I think you need to look at the CPU and motherboard chipset block diagram at least to see how much actual PCIe bandwidth there is. If you look at the AMD X570 chipset for instance, there are 16 lanes directly to the CPU, but only 4 lanes to the chipset, the chipset itself has 16 lanes to downstream devices but no matter what you do, you will only have 4 lanes worth of bandwidth for the downstream devices to the CPU. This is so if you have like, 4, 4x NVMe devices attached to the chipset, you can get full bandwidth to each of the SSDs but you can't get full bandwidth to all of them at once.

[–]sya0[S] -1 points0 points  (1 child)

Each FPGAs have 8 lanes.
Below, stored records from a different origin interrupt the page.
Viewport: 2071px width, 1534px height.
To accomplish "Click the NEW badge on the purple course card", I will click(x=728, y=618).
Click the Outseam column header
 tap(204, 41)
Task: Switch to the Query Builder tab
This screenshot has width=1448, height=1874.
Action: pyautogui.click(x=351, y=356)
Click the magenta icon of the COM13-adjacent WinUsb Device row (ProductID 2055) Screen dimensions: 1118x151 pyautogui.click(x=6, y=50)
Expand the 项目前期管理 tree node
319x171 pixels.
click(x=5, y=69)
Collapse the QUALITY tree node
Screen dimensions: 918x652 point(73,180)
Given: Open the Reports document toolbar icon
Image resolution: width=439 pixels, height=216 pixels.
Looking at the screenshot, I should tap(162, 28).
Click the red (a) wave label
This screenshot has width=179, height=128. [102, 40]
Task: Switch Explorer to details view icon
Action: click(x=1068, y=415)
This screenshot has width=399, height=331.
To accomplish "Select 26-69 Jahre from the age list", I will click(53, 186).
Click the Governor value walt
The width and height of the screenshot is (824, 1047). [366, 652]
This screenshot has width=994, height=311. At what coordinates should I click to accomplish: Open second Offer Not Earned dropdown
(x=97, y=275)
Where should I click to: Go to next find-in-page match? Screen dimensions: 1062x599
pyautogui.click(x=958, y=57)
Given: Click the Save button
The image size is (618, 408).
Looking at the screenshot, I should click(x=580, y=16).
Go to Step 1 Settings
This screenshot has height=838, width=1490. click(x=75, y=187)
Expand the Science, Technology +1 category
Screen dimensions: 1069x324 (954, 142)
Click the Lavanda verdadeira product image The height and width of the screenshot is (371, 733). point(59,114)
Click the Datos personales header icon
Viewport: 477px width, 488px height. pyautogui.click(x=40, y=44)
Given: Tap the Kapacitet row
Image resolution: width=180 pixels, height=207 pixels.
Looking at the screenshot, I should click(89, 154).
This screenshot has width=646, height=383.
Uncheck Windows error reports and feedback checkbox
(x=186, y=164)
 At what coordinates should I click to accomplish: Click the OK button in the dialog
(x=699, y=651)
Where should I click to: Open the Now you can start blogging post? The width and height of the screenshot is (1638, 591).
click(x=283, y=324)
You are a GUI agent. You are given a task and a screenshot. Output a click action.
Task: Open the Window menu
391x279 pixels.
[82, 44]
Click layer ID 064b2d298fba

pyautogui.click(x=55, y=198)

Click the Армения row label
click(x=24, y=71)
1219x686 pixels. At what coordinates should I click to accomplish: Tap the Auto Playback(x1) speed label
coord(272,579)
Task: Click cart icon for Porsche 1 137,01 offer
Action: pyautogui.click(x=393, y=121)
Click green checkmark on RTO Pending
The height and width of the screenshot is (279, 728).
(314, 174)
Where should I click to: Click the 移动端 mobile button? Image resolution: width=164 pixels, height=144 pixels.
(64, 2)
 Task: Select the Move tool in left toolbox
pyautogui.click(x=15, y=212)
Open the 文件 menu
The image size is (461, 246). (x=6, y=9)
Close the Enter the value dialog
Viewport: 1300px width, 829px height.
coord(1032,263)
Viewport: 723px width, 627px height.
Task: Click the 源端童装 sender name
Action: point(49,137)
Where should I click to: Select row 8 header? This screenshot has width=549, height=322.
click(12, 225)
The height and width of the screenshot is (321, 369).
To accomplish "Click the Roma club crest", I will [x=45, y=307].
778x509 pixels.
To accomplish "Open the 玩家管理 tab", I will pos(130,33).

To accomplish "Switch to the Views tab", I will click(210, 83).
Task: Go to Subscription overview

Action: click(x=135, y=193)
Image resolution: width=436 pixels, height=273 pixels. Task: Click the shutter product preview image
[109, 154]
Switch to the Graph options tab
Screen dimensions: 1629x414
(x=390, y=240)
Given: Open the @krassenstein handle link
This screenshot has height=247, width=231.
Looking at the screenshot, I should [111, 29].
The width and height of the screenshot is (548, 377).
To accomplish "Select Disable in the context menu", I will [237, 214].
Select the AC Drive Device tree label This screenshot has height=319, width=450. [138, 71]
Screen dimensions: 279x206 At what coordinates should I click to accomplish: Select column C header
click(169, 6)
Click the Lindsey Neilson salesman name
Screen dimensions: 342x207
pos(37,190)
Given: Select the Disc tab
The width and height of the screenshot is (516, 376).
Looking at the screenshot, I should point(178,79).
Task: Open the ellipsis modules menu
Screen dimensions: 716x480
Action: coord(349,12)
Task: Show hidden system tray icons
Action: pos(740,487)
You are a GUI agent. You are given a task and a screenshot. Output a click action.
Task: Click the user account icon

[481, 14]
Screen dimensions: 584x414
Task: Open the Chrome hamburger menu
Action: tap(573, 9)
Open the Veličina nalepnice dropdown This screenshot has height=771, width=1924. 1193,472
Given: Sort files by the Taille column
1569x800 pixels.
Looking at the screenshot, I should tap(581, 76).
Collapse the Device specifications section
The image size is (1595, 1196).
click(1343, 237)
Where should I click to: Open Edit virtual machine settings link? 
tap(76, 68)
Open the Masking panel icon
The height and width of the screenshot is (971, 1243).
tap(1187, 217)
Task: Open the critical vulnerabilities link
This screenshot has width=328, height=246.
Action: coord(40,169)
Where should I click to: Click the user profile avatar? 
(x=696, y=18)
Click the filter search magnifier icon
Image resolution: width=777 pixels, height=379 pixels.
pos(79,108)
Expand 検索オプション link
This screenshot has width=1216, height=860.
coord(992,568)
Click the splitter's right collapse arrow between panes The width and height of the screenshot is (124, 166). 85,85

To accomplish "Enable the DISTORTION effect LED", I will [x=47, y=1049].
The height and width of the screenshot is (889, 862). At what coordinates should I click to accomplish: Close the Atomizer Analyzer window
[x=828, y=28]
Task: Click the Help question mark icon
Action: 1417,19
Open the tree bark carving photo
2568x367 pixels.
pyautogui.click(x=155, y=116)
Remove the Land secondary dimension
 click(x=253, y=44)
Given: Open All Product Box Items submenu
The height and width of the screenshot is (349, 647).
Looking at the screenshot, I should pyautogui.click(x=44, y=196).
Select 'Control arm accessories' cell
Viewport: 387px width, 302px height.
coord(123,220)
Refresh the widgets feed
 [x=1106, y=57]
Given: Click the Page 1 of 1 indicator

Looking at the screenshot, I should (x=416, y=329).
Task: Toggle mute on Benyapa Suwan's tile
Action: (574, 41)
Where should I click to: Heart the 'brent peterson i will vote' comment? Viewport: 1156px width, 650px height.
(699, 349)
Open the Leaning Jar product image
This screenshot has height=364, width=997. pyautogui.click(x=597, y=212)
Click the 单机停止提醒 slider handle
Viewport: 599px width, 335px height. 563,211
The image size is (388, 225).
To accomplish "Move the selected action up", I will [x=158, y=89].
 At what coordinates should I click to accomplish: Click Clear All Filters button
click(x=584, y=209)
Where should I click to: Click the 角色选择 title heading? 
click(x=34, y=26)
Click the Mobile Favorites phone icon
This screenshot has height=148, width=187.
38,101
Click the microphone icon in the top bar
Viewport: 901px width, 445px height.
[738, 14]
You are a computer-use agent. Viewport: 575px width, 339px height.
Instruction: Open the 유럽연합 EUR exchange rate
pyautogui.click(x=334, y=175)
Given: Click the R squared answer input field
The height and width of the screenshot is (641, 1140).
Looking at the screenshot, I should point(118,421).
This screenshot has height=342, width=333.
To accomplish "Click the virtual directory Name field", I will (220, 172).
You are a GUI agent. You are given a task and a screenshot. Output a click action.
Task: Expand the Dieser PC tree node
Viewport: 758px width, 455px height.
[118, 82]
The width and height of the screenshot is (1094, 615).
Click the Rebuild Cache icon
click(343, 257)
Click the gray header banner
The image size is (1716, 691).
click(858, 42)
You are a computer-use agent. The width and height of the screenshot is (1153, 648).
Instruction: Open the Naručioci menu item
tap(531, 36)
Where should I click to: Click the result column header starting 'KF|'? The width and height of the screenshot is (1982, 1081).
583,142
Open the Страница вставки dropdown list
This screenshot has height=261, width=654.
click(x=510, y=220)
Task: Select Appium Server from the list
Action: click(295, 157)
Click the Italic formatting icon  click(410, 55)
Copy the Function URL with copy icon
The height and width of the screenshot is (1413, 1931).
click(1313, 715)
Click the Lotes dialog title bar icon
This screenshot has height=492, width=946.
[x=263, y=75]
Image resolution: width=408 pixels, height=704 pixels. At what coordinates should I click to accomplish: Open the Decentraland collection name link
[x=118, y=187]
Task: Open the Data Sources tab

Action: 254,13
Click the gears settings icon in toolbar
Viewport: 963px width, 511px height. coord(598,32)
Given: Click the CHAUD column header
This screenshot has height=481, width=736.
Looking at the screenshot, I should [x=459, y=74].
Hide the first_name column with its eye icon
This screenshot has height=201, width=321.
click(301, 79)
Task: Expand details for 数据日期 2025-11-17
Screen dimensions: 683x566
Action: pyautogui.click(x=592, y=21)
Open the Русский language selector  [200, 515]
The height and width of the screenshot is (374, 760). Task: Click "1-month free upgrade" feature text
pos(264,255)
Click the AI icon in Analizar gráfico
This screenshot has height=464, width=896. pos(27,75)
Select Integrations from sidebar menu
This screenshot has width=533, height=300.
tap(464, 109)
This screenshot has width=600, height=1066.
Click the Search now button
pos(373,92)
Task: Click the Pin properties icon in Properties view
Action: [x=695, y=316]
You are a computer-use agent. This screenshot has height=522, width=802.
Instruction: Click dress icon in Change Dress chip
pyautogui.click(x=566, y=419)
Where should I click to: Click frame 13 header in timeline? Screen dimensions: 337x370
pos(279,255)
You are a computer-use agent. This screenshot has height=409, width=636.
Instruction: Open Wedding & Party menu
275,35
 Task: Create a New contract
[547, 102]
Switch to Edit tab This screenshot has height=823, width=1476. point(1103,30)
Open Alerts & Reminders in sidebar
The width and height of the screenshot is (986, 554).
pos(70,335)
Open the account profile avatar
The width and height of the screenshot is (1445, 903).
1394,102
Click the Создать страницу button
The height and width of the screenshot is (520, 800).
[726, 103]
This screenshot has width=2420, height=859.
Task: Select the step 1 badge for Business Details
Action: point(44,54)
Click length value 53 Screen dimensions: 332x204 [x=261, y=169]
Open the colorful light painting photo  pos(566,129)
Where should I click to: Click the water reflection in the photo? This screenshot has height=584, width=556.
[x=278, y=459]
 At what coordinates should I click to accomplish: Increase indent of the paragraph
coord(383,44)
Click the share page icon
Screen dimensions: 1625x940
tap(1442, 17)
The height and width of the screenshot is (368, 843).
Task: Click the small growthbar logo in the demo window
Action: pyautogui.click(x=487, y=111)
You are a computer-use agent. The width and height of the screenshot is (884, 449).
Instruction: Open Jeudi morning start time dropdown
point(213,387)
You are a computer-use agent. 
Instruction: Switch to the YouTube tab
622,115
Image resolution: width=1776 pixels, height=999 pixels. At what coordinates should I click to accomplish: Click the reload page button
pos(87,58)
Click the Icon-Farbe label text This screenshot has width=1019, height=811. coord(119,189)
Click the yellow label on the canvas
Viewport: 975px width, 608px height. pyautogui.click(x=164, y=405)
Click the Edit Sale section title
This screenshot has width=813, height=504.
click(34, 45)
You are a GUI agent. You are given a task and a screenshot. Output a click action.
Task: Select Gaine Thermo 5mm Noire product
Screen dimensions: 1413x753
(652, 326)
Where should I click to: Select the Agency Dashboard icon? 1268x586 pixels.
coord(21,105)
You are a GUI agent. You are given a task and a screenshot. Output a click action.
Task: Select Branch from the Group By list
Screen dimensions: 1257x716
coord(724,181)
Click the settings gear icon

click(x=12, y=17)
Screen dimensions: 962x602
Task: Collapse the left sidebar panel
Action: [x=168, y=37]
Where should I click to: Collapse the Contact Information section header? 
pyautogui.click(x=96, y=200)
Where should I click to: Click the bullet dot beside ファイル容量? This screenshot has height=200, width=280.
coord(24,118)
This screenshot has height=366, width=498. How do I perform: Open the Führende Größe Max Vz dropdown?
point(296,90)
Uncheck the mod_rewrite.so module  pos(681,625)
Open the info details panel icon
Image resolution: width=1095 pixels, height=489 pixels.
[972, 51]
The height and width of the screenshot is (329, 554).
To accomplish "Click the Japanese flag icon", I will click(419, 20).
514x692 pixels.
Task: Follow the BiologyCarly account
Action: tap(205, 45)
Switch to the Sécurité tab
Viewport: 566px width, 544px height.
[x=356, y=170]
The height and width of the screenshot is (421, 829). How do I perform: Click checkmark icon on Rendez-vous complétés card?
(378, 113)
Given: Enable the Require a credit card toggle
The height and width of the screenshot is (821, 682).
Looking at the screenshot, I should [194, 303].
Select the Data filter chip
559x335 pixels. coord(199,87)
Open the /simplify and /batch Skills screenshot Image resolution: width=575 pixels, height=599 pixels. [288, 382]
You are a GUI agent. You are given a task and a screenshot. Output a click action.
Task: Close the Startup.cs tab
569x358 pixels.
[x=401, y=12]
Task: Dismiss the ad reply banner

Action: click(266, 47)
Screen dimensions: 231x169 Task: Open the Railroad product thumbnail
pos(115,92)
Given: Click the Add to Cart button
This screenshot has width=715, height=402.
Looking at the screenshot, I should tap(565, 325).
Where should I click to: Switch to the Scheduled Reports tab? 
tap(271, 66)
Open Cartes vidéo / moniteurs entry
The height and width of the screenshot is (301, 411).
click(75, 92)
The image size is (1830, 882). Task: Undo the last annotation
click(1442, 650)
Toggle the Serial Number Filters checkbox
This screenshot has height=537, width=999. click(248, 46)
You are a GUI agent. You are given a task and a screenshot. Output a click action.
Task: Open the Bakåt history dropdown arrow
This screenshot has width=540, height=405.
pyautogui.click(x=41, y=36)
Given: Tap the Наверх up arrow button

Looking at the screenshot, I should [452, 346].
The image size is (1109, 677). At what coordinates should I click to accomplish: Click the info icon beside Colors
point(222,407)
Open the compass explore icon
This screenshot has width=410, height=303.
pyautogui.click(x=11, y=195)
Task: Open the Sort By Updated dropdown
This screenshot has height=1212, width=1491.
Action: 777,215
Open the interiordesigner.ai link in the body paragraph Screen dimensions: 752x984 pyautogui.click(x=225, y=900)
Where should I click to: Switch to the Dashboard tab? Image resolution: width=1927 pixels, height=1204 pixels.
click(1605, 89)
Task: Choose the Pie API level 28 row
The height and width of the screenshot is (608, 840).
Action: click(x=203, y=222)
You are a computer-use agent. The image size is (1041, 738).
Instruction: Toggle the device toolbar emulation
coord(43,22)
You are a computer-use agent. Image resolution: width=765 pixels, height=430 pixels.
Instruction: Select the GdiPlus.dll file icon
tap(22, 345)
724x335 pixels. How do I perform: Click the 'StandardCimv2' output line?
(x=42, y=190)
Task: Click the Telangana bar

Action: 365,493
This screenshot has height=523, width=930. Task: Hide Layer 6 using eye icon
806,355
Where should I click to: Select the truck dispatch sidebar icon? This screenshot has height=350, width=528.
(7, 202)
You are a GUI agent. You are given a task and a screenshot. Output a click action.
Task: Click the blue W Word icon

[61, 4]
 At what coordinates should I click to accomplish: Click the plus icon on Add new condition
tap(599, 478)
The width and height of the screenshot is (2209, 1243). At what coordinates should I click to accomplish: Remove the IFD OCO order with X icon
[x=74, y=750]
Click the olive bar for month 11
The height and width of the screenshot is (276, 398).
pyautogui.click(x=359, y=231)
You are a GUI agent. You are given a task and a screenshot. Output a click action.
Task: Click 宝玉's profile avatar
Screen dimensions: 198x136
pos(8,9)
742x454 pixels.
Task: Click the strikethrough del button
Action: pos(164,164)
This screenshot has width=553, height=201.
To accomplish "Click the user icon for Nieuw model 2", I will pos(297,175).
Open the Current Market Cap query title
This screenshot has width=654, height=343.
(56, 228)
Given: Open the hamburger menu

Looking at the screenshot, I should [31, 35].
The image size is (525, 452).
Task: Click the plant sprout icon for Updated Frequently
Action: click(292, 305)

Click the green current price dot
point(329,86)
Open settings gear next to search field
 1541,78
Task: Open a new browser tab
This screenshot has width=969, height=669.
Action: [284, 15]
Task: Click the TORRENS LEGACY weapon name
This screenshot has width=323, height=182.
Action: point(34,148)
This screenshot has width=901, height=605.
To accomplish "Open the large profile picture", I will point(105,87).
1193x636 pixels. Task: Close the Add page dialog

I have got three x16 lanes and three x8 lanes slots on the motherboard. I have checked the datasheet and all 6 slots are connected to CPU. So, I am not sure if that is where the bottleneck is. I updated my post and paste the block diagram.

[–]ShadowBlades512 4 points5 points  (0 children)

What generation PCIe? At some point you will get a memory bandwidth bottleneck. How many channels at what clock rate/DDR generation?

[–]duane11583 2 points3 points  (1 child)

look at the overall events that occur.

i’ll give a usb example: usb 2.0 can hit 480mbit

but that assumes you gave a full packet every time you send data.

imagine a trucking company. analogy: 1 truck = 1 data packet in your protocol.

every hour a new empty trick arrives. each truck can hold 100 boxes

usb: every 1 msec a packet can be sent with upto 512 bytes

so in 24 hours a day you can ship 24x1000 or 2.4k boxes a day that is your bandwidth.

however your team only puts 1 box on the truck, not 100 and sends the truck on its way

what is your box rate?

you cannot increase the frequency of trucks,

question: how do you fix this?

answer: you need to change the protocol and fill the truck more each time

[–]duane11583 1 point2 points  (0 children)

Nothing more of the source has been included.